Tief in mir, war ich auch einfach zu stolz hier und jetzt aufzugeben. Meine Bemühungen und meine wahrscheinlich noch folgenden Strapazen sollten nicht umsonst sein. Je öfter ich darüber nachdachte, desto entschlossener war ich, das Ganze durchzustehen. Ich würde einen Weg finden, mit dieser Last zu leben. Damit zu leben, dass ich den Prinzen heiraten würde, dass ich Minho heiraten würde.
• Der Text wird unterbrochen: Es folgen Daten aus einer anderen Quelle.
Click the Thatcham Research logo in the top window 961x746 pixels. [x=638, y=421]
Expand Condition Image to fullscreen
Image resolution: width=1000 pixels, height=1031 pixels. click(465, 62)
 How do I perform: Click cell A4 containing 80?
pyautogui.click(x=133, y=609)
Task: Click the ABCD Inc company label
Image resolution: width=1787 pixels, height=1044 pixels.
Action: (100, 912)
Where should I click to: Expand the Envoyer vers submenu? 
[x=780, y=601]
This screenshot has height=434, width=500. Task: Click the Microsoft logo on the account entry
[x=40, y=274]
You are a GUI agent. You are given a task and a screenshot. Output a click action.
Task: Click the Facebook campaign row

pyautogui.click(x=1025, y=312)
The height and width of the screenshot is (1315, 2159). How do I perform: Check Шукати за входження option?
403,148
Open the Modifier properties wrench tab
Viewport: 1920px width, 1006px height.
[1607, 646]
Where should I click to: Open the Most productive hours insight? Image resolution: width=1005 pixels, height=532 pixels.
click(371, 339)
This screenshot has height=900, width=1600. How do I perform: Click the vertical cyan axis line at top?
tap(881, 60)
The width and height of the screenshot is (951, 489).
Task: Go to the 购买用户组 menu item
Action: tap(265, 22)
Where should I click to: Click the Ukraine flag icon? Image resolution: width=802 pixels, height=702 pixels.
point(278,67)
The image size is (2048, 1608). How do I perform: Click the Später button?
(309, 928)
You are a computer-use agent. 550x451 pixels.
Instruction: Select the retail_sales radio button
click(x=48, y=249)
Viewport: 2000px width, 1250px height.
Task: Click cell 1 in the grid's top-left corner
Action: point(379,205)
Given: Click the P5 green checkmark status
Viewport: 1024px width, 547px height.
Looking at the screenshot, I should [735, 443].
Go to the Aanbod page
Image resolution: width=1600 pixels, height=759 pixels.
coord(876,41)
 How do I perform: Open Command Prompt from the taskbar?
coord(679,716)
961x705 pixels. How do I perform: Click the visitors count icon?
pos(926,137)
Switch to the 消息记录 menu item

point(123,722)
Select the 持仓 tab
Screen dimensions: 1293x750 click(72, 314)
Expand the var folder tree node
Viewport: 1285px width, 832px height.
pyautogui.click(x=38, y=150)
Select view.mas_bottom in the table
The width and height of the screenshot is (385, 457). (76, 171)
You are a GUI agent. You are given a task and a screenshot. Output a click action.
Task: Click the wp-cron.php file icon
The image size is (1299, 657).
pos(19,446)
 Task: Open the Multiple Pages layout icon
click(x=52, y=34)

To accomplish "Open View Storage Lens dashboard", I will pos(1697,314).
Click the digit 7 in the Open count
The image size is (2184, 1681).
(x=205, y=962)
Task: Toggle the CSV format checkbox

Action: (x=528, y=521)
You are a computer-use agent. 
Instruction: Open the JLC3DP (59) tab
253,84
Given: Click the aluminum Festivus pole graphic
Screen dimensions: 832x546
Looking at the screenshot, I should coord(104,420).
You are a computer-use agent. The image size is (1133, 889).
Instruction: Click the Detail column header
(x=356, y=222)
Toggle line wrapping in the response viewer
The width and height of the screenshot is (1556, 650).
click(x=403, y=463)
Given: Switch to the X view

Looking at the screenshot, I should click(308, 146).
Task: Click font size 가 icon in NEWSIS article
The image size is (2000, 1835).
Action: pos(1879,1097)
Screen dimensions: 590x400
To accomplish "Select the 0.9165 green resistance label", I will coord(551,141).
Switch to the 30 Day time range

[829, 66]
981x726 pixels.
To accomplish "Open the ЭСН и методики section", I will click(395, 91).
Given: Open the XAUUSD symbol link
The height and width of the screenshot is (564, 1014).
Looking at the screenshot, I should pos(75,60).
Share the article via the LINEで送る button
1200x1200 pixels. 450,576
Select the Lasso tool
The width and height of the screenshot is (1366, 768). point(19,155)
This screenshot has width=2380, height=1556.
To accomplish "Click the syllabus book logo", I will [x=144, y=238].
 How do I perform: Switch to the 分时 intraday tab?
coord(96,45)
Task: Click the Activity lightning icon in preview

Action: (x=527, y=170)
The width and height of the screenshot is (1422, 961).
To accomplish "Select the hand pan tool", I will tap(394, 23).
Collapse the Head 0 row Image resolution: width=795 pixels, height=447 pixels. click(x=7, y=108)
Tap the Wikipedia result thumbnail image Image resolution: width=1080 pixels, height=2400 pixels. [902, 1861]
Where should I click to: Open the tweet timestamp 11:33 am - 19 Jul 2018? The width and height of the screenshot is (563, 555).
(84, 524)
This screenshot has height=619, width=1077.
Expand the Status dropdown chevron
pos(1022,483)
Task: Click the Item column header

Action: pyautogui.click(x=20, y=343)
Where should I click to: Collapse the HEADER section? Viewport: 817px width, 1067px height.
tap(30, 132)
Erneut dachte ich an unsere Begegnung in der Bibliothek. An seine Augen, die so panisch und verzweifelt ausgesehen hatten. Als wüsste er selbst nicht, was er tun sollte. Vermutlich hatte ich ihn vollkommen überrascht mit meinem Kuss. Doch er hatte ihn erwidert, er hatte mich ebenfalls geküsst. Unterbewusst strich ich mit dem Zeigefinger über meine Unterlippe und dachte an das berauschende Gefühl seiner kurzen aber intensiven Erwiderung zurück. , Dieser eine Moment hatte sich wirklich unglaublich gut angefühlt. Mir wurde schon bei der bloßen Erinnerung warm und ich seufzte.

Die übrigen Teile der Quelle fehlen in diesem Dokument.